- **Activity**: Word for word, please copy the line containing "The height and" and all lines after it in the entries below, and only those, leaving every picture out.

Stored items
* * * *

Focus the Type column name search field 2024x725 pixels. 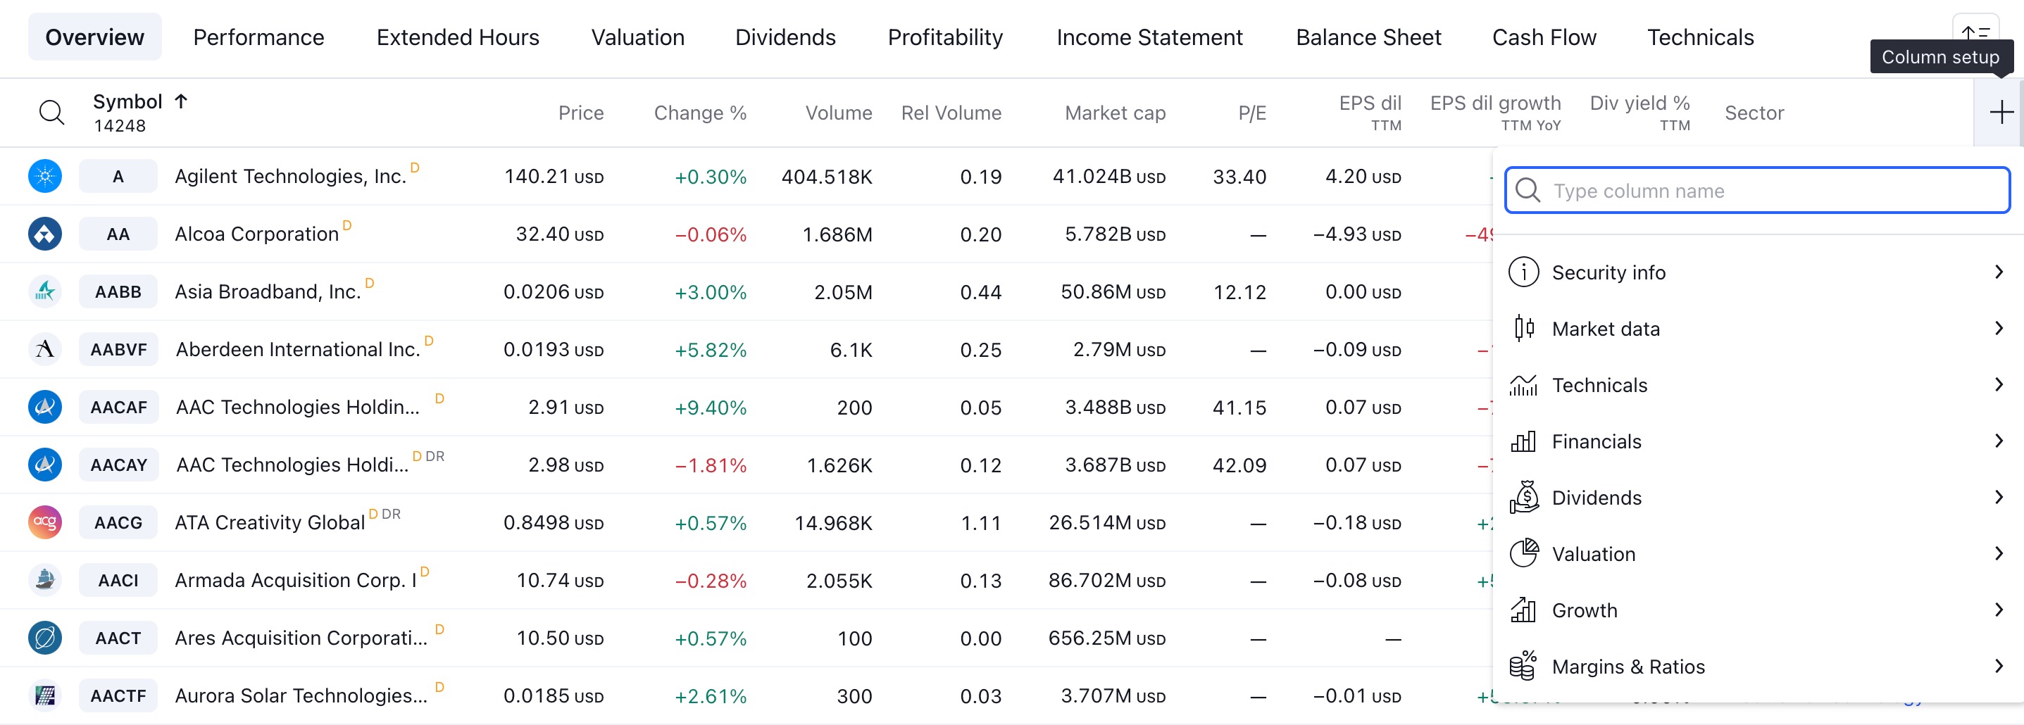coord(1758,190)
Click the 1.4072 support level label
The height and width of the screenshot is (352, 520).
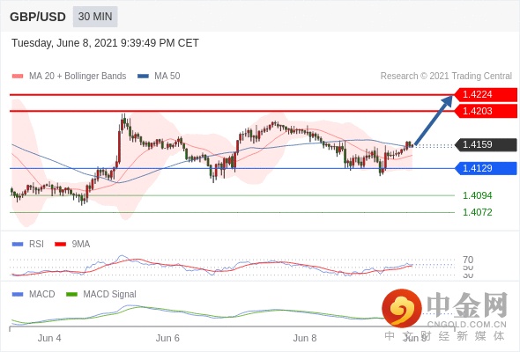477,212
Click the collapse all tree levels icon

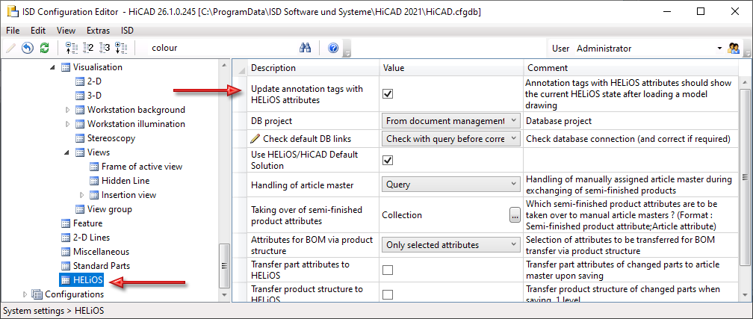point(72,48)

* * * *

- **Task output**:
The height and width of the screenshot is (352, 520).
477,212
Click the collapse all tree levels icon

point(72,48)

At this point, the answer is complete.